#### [What is expected]
Line by line, restate the listing below without any change.

#### [Records for processing]
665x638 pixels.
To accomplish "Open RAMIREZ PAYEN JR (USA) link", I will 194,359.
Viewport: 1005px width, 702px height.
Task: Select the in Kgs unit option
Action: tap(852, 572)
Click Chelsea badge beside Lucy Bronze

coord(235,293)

#### [Reply]
665x638 pixels.
To accomplish "Open RAMIREZ PAYEN JR (USA) link", I will 194,359.
Viewport: 1005px width, 702px height.
Task: Select the in Kgs unit option
Action: tap(852, 572)
Click Chelsea badge beside Lucy Bronze

coord(235,293)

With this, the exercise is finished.